## [Exercise description]
What you should copy is the line containing "Select the dark" and all lines after it in the entries below, exactly and without anything added.

## [Source material]
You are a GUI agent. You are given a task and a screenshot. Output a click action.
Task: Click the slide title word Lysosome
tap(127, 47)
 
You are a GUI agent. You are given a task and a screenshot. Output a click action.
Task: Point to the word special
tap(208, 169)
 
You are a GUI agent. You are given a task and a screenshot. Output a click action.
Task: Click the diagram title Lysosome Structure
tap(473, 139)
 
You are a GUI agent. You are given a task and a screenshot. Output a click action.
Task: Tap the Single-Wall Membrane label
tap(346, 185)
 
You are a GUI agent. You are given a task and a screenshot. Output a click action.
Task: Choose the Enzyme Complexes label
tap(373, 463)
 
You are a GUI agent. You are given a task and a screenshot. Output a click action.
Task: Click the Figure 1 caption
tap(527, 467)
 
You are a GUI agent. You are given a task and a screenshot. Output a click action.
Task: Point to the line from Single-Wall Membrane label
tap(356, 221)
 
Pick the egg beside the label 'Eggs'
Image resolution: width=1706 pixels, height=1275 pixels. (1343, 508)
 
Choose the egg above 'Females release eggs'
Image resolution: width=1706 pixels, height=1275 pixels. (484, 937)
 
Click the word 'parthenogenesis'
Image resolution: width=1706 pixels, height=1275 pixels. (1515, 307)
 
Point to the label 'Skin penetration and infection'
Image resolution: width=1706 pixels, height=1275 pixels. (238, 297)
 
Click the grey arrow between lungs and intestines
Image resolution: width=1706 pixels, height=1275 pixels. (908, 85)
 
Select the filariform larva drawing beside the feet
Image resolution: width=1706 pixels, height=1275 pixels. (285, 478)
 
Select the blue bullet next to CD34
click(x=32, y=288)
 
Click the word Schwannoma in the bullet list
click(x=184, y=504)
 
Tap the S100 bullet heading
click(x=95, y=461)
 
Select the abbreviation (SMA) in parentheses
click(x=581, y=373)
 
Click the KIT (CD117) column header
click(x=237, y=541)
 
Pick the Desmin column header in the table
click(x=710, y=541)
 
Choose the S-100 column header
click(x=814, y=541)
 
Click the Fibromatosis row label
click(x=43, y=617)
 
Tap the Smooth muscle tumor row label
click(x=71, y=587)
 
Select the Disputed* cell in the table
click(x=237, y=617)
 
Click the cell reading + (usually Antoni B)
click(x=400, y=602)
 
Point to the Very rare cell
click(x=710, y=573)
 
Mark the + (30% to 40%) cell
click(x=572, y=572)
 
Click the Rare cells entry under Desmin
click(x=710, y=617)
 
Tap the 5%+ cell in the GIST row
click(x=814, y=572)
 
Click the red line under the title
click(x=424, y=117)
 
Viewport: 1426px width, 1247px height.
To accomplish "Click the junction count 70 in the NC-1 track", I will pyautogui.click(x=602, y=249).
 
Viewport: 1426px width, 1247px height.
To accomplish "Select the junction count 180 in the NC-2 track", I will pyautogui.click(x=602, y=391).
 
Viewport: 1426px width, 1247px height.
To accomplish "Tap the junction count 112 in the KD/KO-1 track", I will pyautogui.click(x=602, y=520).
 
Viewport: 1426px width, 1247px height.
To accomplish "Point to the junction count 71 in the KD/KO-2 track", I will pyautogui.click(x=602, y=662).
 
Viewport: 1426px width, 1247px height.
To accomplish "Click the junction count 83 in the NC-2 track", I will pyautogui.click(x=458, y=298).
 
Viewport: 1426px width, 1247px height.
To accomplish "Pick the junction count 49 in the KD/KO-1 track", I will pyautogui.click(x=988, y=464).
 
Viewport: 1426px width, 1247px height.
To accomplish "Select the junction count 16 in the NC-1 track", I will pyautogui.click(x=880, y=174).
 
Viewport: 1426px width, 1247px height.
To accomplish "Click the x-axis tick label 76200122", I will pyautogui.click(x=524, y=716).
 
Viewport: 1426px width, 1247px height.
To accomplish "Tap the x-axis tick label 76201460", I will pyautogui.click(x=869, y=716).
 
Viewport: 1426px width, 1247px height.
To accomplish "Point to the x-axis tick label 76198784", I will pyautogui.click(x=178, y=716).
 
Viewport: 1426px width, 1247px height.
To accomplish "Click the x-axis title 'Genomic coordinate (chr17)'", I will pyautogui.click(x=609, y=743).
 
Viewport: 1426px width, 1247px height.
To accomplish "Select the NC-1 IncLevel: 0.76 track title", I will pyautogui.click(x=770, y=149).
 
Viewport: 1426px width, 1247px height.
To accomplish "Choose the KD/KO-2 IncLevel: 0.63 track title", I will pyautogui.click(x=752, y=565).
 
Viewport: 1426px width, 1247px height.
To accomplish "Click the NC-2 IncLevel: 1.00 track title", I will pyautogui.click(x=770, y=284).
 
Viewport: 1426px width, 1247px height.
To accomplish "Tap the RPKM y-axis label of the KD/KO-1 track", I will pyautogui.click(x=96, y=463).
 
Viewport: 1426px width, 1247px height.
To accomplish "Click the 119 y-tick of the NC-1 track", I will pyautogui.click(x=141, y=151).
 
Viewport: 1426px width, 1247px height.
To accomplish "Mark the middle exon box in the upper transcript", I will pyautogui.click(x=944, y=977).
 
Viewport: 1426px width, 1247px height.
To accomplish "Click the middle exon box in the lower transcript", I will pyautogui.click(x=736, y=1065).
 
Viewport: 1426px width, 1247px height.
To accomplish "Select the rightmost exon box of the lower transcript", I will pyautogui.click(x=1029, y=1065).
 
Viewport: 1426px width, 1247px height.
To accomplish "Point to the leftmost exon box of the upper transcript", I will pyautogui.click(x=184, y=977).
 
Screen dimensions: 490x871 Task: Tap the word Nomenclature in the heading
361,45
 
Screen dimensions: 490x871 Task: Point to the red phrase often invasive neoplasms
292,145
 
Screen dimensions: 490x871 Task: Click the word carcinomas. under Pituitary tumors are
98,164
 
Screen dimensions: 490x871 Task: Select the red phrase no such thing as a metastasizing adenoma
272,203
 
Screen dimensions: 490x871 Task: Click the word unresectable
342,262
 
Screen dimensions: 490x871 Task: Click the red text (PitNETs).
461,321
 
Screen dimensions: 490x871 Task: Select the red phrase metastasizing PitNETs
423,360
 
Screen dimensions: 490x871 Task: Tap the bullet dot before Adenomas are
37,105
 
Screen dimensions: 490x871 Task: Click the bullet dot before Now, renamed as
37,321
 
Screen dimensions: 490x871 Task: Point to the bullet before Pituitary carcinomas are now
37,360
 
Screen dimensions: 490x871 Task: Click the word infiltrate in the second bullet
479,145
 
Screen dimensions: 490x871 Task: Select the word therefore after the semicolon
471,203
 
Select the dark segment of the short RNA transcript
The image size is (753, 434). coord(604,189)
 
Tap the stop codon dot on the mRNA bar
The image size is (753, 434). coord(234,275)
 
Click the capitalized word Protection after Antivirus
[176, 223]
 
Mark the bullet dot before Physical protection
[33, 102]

## [Written solution]
Select the dark segment of the short RNA transcript
The image size is (753, 434). coord(604,189)
 
Tap the stop codon dot on the mRNA bar
The image size is (753, 434). coord(234,275)
 
Click the capitalized word Protection after Antivirus
[176, 223]
 
Mark the bullet dot before Physical protection
[33, 102]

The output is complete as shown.